# Math Help - Questions related to vector spaces and rank of a matrix

1. ## Questions related to vector spaces and rank of a matrix

Hello, I'm new here
I collected some tough questions regarded vector spaces and rank of a matrix that I couldn't answer, and ask your help, please.
1. let U, W be different sub-spaces of a vector space V; dim U= dimW = n-1, dim V = n; find dim(U intersect W).
2. Prove: if B = {v1,...,vn} is a basis of V and if U is a subspace of V with dimension k, k<=n, then there are k vectors in B that spans U.
3. Prove or disprove: if A,B are 3x3 matrices such that rank(A)=rank(B)=2 then AB != 0. I think it's not true but I can't come up with an example that disproves this.

2. Originally Posted by Ginsburg
Hello, I'm new here
I collected some tough questions regarded vector spaces and rank of a matrix that I couldn't answer, and ask your help, please.
1. let U, W be different sub-spaces of a vector space V; dim U= dimW = n-1, dim V = n; find dim(U intersect W).
2. Prove: if B = {v1,...,vn} is a basis of V and if U is a subspace of V with dimension k, k<=n, then there are k vectors in B that spans U.
3. Prove or disprove: if A,B are 3x3 matrices such that rank(A)=rank(B)=2 then AB != 0. I think it's not true but I can't come up with an example that disproves this.
1. Use the theorem which says that $\dim U + \dim W = \dim(U+W) + \dim(U\cap W)$. Notice that if U and W are different then U+W is bigger than either U or W. Since U and W have dimension n–1 it follows that U+W must be the whole of V.

2. This result is false. For example, take V to be 2-dimensional space $\mathbb{R}^2$ with the standard basis consisting of $v_1 = (1,0)$ and $v_2 = (0,1)$, and let U be the 1-dimensional subspace spanned by (1,1).

3. This result is true. If rank(B) = 2 then the subspace $\{Bx:x\in V\}$ is 2-dimensional. But the null space of A is only 1-dimensional. So the space $\{ABx:x\in V\}$ cannot just consist of the zero vector.
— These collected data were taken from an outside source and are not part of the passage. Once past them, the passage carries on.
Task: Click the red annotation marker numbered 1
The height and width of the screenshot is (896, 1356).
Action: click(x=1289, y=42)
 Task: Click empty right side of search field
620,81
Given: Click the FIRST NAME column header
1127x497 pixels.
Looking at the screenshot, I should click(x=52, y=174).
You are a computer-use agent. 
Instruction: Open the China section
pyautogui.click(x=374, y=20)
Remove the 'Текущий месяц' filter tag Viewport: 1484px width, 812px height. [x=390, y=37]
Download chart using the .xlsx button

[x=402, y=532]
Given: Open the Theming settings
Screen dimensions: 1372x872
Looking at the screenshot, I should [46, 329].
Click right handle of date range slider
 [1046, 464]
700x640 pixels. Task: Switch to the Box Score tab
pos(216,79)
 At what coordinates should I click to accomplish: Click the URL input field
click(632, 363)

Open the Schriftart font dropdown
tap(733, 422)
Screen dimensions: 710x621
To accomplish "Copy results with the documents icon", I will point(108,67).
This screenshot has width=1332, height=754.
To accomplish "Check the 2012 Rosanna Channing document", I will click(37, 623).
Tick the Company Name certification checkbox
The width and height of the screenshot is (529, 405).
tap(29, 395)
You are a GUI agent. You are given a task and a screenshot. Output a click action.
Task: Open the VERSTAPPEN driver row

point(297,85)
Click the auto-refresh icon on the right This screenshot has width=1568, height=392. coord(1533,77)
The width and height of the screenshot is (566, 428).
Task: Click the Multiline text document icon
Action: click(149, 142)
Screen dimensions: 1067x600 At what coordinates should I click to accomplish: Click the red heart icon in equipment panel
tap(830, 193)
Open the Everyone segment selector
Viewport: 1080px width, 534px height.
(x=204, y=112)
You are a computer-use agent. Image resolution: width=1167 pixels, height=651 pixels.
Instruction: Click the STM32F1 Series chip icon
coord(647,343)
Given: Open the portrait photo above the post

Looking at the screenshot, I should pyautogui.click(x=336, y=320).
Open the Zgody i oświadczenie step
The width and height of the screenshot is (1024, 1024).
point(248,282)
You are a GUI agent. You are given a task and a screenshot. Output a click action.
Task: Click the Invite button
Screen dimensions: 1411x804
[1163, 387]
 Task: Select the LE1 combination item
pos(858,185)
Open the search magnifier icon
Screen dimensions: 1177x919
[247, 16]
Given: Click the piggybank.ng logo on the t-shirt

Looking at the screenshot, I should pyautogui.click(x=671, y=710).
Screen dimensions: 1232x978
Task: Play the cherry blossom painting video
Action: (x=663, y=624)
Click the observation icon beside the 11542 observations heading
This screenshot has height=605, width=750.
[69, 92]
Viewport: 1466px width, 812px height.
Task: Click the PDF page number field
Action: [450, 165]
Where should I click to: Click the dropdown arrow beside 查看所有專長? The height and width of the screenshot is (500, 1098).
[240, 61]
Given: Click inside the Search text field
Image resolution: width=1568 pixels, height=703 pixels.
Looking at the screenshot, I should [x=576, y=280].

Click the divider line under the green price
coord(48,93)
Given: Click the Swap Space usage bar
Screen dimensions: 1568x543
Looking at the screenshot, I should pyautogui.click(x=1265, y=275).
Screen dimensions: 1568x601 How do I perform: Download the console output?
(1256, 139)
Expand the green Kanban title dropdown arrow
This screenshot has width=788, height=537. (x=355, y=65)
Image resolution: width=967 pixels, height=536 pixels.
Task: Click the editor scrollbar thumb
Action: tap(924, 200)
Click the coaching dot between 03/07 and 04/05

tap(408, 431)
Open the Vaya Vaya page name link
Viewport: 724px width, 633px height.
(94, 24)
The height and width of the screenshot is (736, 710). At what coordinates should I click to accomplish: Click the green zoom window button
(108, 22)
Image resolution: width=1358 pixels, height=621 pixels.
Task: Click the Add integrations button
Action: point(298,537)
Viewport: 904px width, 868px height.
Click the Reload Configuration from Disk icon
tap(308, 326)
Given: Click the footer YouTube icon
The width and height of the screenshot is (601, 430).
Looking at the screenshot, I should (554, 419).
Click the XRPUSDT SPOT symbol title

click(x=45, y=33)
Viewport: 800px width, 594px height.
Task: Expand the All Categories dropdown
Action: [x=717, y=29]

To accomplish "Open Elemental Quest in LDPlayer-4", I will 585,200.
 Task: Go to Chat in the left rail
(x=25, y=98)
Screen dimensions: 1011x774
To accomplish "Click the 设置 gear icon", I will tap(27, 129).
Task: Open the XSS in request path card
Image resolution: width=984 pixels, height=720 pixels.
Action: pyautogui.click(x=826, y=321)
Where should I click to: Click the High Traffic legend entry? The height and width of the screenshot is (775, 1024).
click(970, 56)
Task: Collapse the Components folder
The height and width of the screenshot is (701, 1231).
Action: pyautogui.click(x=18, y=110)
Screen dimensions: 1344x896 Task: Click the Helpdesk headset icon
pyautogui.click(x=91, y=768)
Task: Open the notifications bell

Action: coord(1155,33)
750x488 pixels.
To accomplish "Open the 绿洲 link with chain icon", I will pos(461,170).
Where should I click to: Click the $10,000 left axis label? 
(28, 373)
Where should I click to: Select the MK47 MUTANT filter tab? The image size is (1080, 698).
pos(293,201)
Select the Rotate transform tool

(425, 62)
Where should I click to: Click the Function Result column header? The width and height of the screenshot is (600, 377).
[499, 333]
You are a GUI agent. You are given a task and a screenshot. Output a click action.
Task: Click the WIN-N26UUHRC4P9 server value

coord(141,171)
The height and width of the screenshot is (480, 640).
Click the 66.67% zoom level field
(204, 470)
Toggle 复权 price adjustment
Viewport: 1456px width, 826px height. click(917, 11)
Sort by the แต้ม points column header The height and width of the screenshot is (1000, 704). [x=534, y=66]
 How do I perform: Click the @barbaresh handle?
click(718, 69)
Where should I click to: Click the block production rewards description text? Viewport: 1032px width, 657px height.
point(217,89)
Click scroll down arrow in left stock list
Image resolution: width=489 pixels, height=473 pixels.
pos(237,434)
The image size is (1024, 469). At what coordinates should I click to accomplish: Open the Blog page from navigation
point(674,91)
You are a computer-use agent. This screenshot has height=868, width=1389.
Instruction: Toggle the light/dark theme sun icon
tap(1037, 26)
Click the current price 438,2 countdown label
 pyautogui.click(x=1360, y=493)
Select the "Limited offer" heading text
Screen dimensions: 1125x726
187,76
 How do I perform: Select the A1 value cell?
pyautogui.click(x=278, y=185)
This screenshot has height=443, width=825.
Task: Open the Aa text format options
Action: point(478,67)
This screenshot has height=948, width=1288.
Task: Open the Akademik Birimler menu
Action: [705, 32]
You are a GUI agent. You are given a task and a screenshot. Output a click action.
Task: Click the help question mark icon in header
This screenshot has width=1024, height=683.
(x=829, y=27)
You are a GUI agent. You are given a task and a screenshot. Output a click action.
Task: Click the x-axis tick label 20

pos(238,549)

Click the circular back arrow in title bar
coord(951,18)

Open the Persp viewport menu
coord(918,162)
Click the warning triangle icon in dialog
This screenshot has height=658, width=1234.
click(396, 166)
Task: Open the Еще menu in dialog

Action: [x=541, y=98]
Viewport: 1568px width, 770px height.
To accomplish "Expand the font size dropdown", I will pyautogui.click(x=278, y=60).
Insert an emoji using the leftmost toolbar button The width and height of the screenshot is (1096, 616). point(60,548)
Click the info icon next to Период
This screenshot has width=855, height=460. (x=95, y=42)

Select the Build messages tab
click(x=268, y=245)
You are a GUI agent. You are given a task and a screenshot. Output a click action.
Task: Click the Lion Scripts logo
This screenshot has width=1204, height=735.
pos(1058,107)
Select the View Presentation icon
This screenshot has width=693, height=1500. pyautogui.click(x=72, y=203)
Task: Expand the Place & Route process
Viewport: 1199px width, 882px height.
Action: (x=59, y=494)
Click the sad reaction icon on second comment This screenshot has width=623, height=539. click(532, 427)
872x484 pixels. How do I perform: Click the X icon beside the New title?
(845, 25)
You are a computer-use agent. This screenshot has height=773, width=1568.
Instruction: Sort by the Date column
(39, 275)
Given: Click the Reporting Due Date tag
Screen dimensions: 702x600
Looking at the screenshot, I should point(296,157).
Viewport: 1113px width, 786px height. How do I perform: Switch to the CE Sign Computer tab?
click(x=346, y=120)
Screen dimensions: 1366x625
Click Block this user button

3. Originally Posted by Opalg
1. Use the theorem which says that $\dim U + \dim W = \dim(U+W) + \dim(U\cap W)$. Notice that if U and W are different then U+W is bigger than either U or W. Since U and W have dimension n–1 it follows that U+W must be the whole of V.

2. This result is false. For example, take V to be 2-dimensional space $\mathbb{R}^2$ with the standard basis consisting of $v_1 = (1,0)$ and $v_2 = (0,1)$, and let U be the 1-dimensional subspace spanned by (1,1).

3. This result is true. If rank(B) = 2 then the subspace $\{Bx:x\in V\}$ is 2-dimensional. But the null space of A is only 1-dimensional. So the space $\{ABx:x\in V\}$ cannot just consist of the zero vector.
1. why the dimension of U+W is bigger then either U or W when they are diferent?
3. I didn't understand the conenction you made between the space {ABx : x is in V} to the question, can you explain in more details, please?